Dairy Foods chairman John Storey said last year that the company needed to become a $2 billion enterprise to remain competitive, but Hart would not comment on his plans for the business.
Storey said following Fonterra's acceptance of Rank's offer, the only question that remained was the level of ownership the takeover achieved.
The Dairy Foods board expected to get an appraisal of the offer by merchant bankers Cameron & Co in the middle of the month and would send it to shareholders, along with the board's recommendation, by the end of the month, he said.
"While the resolution of Dairy Food's future ownership has been concluded within a shorter time frame and with less involvement by farmer shareholders than anticipated, the certainty provided by confirmed ownership will be beneficial in allowing the company's management to return to the task of growing and developing the business."
Storey had a lot of respect for Hart and Rank's business success, and had developed a high regard for them during the sale process.
Hart brought a fresh view to the dairy industry "but more importantly he already is involved with a global food company".
Great Milk Company chairman George Moss was disappointed the farmer-backed company had missed out with a bid that matched Rank's in share price.
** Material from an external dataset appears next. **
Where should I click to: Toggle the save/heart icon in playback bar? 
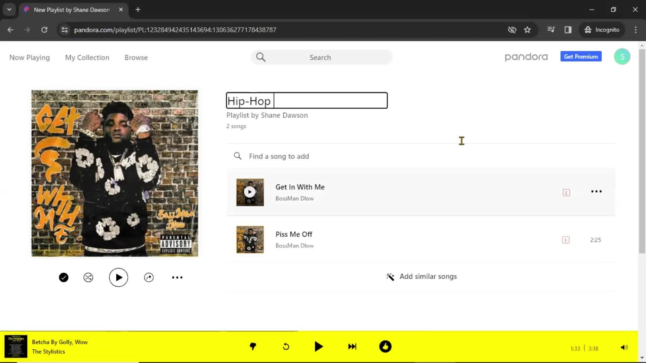pos(386,347)
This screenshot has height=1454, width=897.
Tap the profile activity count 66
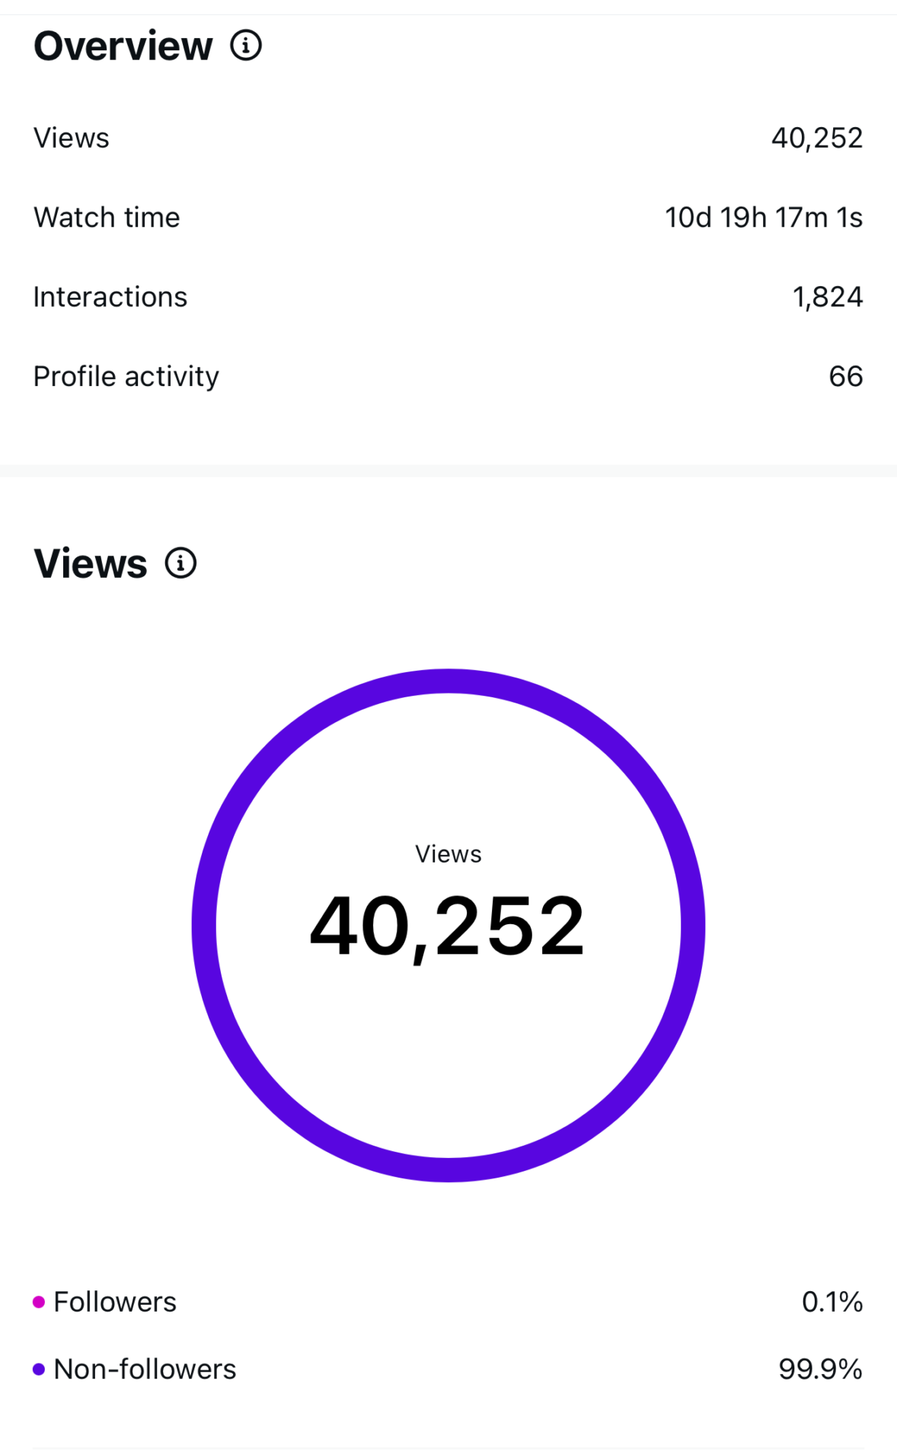[x=845, y=377]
He believed the sale process had been short-circuited, resulting in Dairy Foods' value not being fully realised to the cost of all Fonterra shareholders.
"If we had been beaten by a better price, under the process we had been led to believe they wanted to go down, then I would be less disappointed."
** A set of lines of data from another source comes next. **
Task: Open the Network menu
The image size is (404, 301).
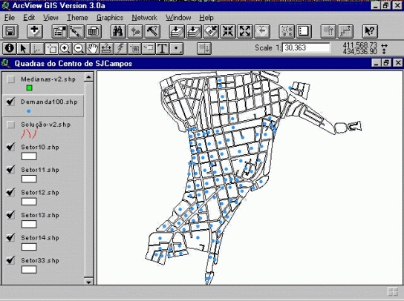Action: (x=144, y=18)
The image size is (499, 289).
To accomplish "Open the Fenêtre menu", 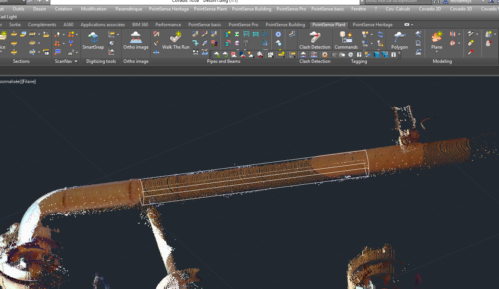I will point(358,9).
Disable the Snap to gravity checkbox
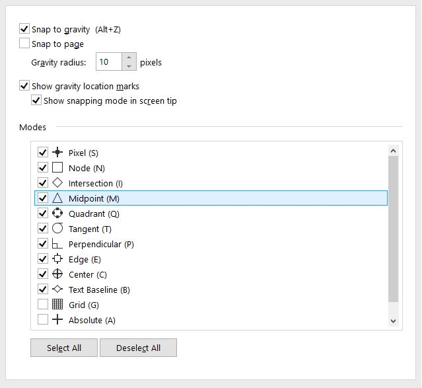Screen dimensions: 422x388 [x=24, y=29]

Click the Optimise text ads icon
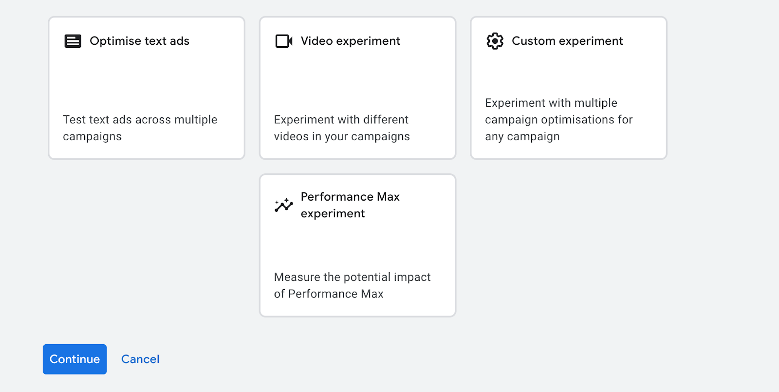point(73,41)
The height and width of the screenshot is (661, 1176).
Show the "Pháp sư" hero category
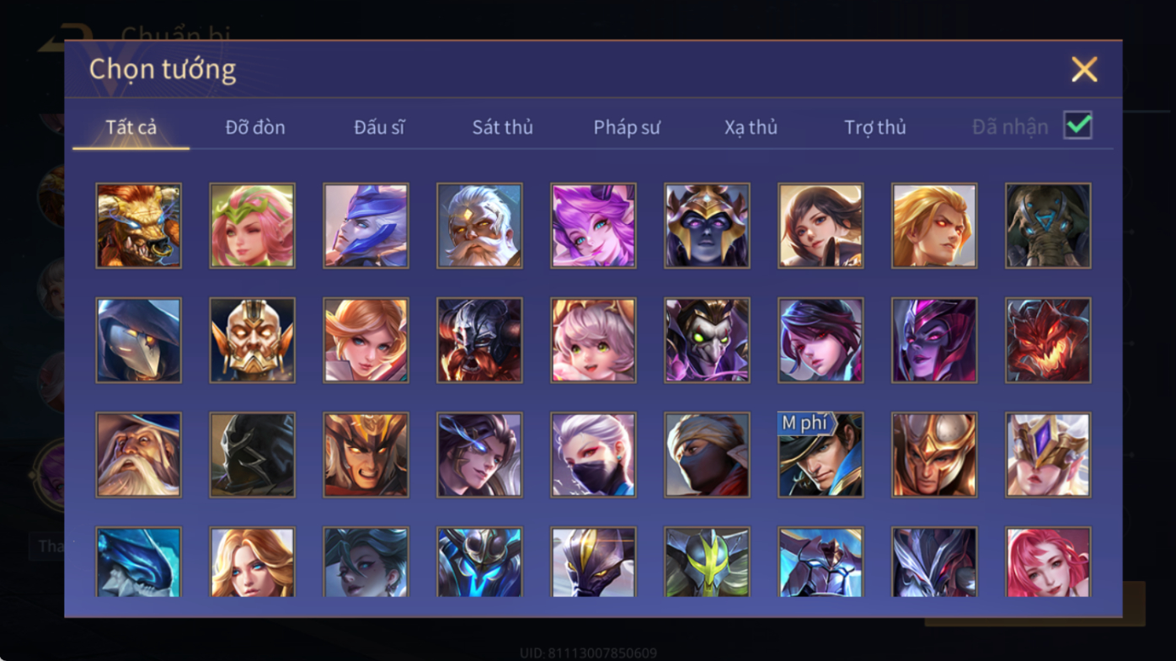(627, 127)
Moss said farmer shareholders should still combine into a voting block or holding company "and take a long-term view".
But farmers still had to get the board recommendation and learn of Rank's plans.
Fonterra chief financial officer Graham Stuart said Rank's offer gave Fonterra shareholders the best value.
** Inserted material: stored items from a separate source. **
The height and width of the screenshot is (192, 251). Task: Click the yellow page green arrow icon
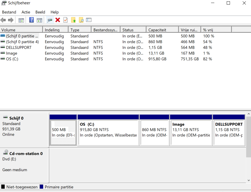[73, 20]
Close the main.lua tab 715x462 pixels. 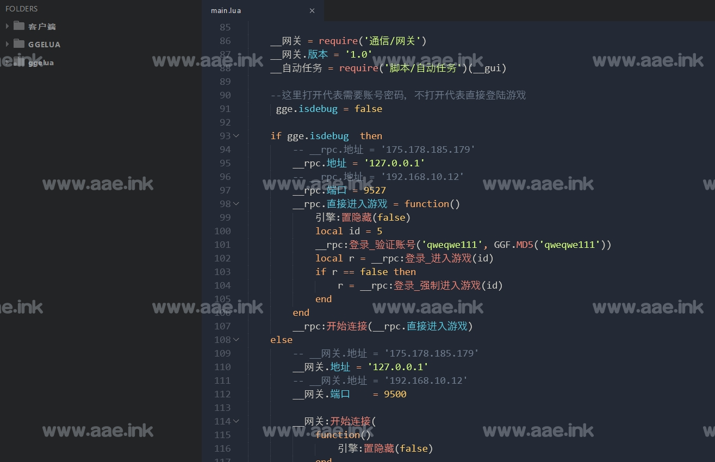312,11
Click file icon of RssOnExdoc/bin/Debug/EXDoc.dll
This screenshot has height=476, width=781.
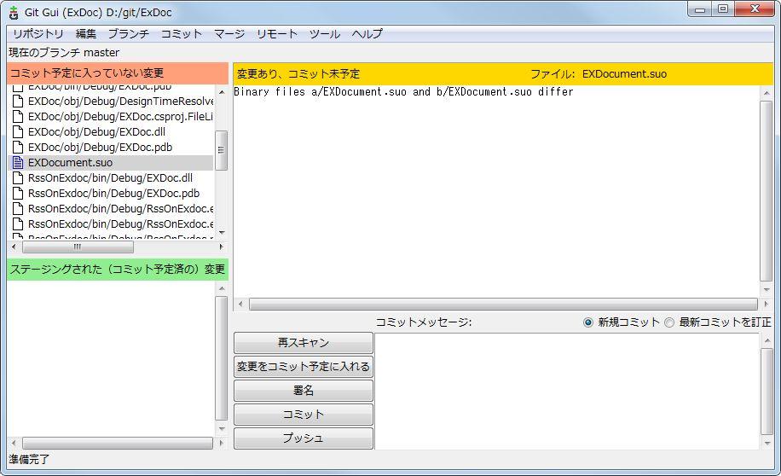pos(18,178)
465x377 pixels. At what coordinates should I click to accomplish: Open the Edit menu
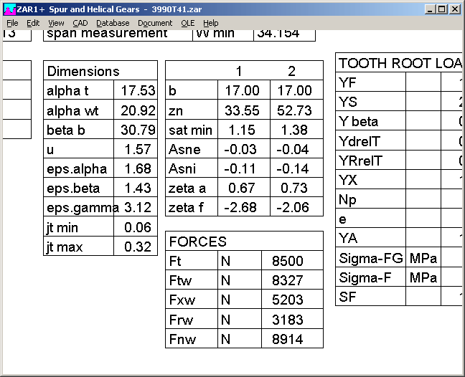(33, 23)
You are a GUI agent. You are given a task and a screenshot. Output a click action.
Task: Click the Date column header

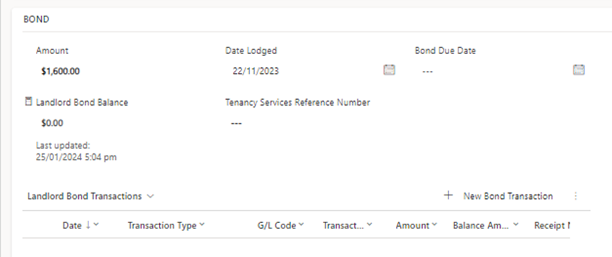point(72,225)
The Great Milk Company offer included conditions on the terms and price of milk Fonterra supplied to Dairy Foods which would have raised Fonterra's costs, he said. Rank's offer was "clean" by comparison.
Stuart said Fonterra concluded the deal with Rank before the independent appraisal was available to the Dairy Foods board because the company was happy with its assessment of the value of the transaction.
"As an informed seller we are quite able to do that. We have the competency to do that [and] so could appraise the bids and come to our own conclusions.
"And we're confident we've got that right."
The Cameron & Co report was likely to be more directed to the interests of farmer shareholders, who had a choice whether to sell. Fonterra did not, Stuart said.
The sale was managed by ABN Amro and overseen by a committee of Dairy Foods former chairman now adviser Brian Allison, Storey and company chief executive Peter McClure, Fonterra director Henry van der Heyden, Stuart and Fonterra Enterprises managing director Alexander Toldte.
Hart leaps into the NZ dairy business
Graeme Hart buys Fonterra's half of Dairy Foods. PHILIPPA STEVENSON reports.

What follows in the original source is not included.